189-596A: Class Field Theory

Assignment 1. Due: Monday, September 24.

1. If $q$ is a prime that is congruent to $1$ modulo $4$, show that $\mathbb Q(\sqrt{q})$ is contained in the cyclotomic field $\mathbb Q(\zeta_q)$ by computing the square of the appropriate Gauss sum.

2. (a) Show that the field $\mathbb Q_p(\zeta_p)$ is a Kummer extension of $\mathbb Q_p$, by showing that $\mathbb Q_p$ contains a $(p-1)$-st root of unity.

(b) Show that there is an injective homomorphism $\chi: (\mathbb Z/p\mathbb Z)^\times \rightarrow \mathbb Q_p^\times$.

(c) Show ``by pure thought" that the element $$ \alpha := \sum_{a=1}^{p-1} \chi(a) \zeta_p^a \in \mathbb Q_p(\zeta_p)$$ satisfies $\alpha^{p-1}\in\mathbb Q_p$. Explain why $\alpha^{p-1}$ even belongs to $\mathbb Z[\zeta_{p-1}]$.

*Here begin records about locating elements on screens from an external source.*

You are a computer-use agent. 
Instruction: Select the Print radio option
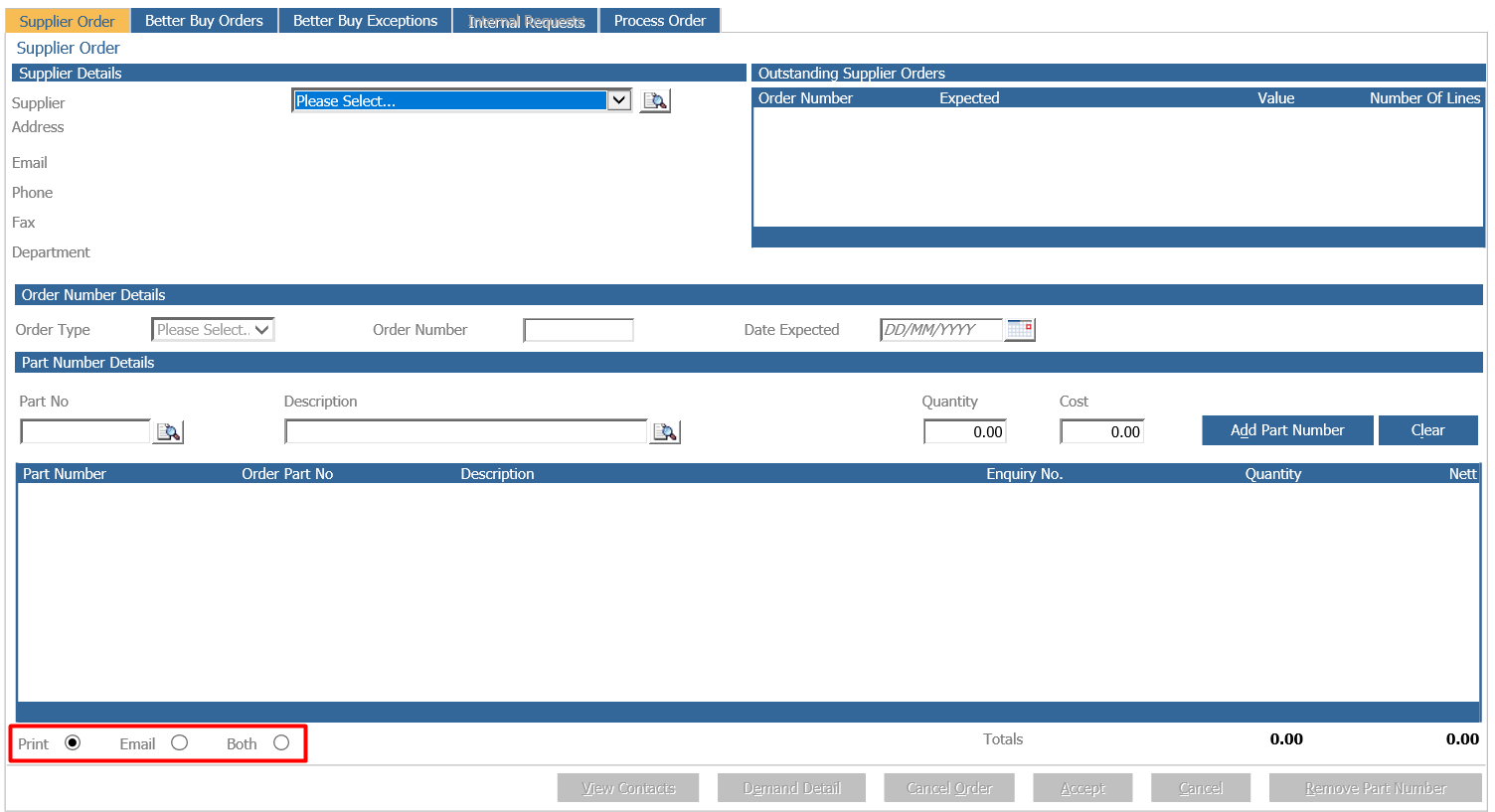click(73, 742)
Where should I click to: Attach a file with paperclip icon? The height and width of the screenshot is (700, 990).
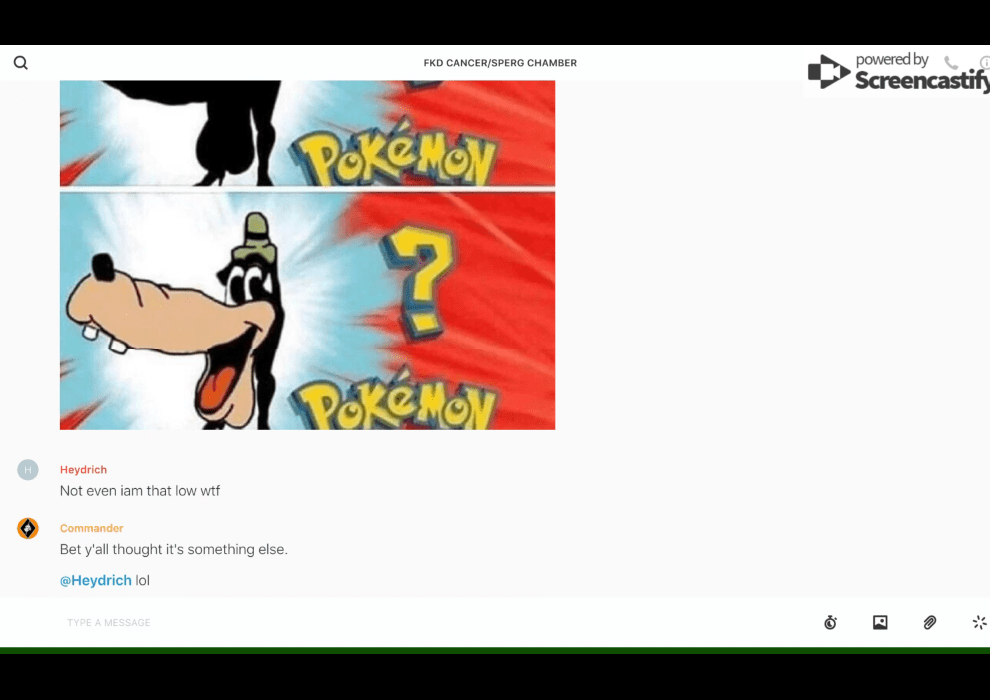(930, 623)
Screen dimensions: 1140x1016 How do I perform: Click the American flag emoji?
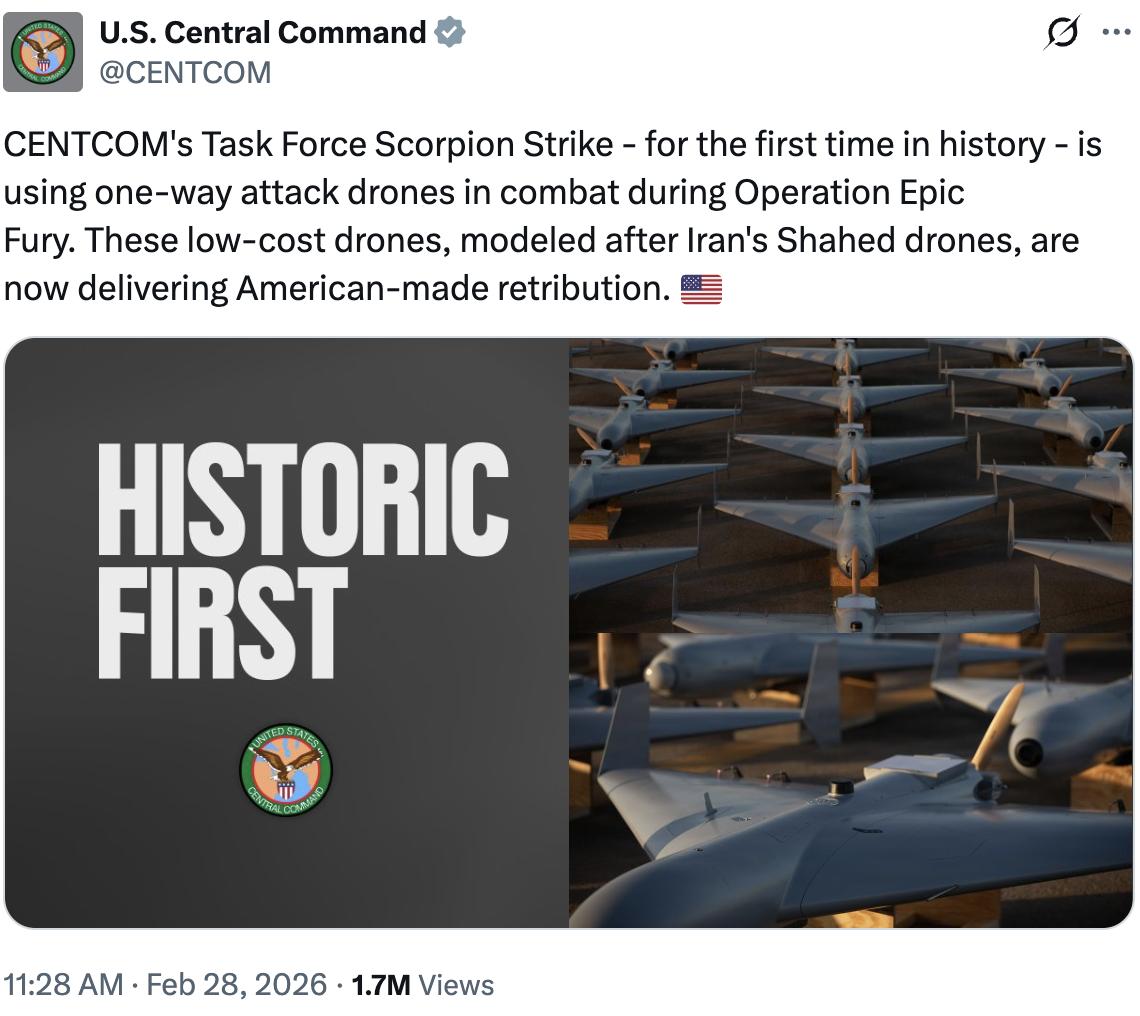700,289
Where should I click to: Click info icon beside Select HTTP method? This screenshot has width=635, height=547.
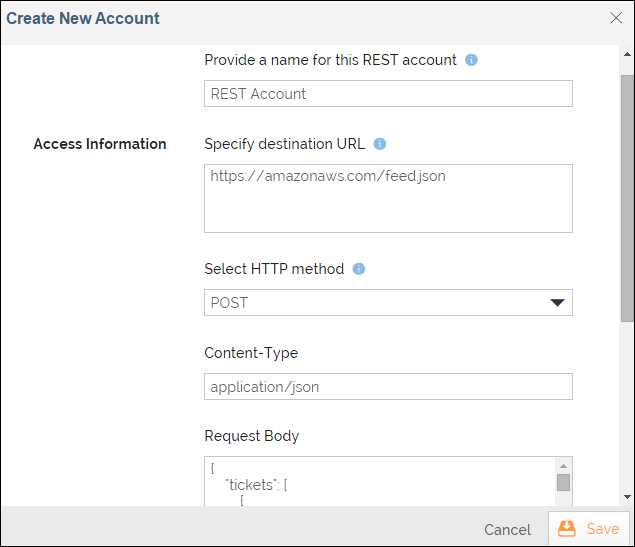(359, 269)
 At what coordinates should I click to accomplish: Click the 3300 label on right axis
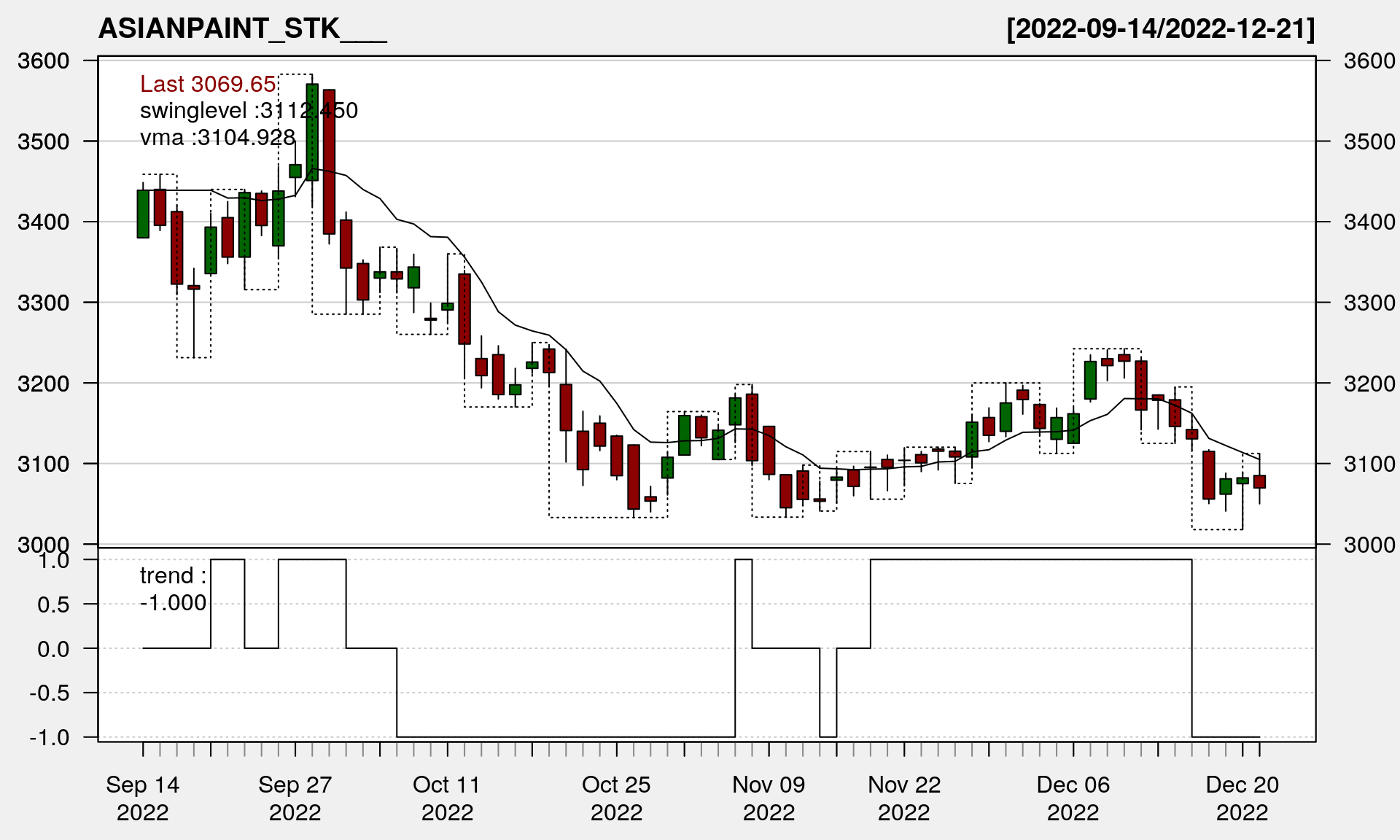(x=1369, y=303)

(d) Let $a$ be ~~the norm from~~ $\mathbb Q(\zeta_{p-1})$ to $\mathbb Q$ of $\alpha^{p-1}$. Show that $a$ belongs to $\mathbb Q_p$ and that $\mathbb Q_p(\zeta_p) = \mathbb Q_p( a^{1/(p-1)})$.
(Thanks to James for pointing out a silly typo in this question.)

(e) Compute the value of $a$, and show that $a/p^{p-2}$ is an element of $\mathbb Z_p$ that is congruent to $-1$ modulo $p$. Conclude that $\mathbb Q_p(\zeta_p) = \mathbb Q_p((-p)^{1/(p-1)})$, as asserted in Kedlaya's notes.
(Thanks to James for pointing out a more substantial error in an earlier version of this question: it should be $a/p^{p-2}$ and not $a/p$ as was previously stated.)

3. Let $K$ be a field of characteristic zero, let $L=K(\zeta_n)$, and let $G= {\rm Gal}(L/K)$. Prove the $G$-equivariance of the Kummer pairing $$ \langle \ , \ \rangle: {\rm Gal}(L^{\rm ab}/L) \times L^\times/(L^\times)^n \rightarrow \mu_n$$ that was asserted in class, i.e., that $$\langle ghg^{-1}, g \alpha\rangle = g \langle h, \alpha\rangle, \quad \mbox{ for all } g\in G, \quad h\in {\rm Gal}(L^{\rm ab}/L), \quad \alpha\in L^\times.$$

4. Let $K/K_0$ be a totally ramified extension of local fields of residue characteristic $p$. If $u\in \mathcal O_K^\times$ is a unit of the ring of integers of $K$, and $e$ is an integer that is prime to $p$, show that $u$ can be written as $$ u = u_0 v^e, \qquad \mbox{ where } u_0\in \mathcal O_{K_0}^\times, \quad v\in \mathcal O_K^\times. $$ Conclude that, as asserted in class, the field $K$ has a uniformizer $\pi_K$ for which $\pi_K^e$ is a uniformiser of $K_0$.

5. Problem (3) of Kedlaya, page 5.

6. Problem (4) of Kedlaya, page 5.

7. Problem (2) of Kedlaya, page 9.

8. Problem (2) of Kedlaya, page 13.

9. Problems (3) and (4) of Kedlaya, page 13.

10. Problems (5) and (6) of Kedlaya, page 13.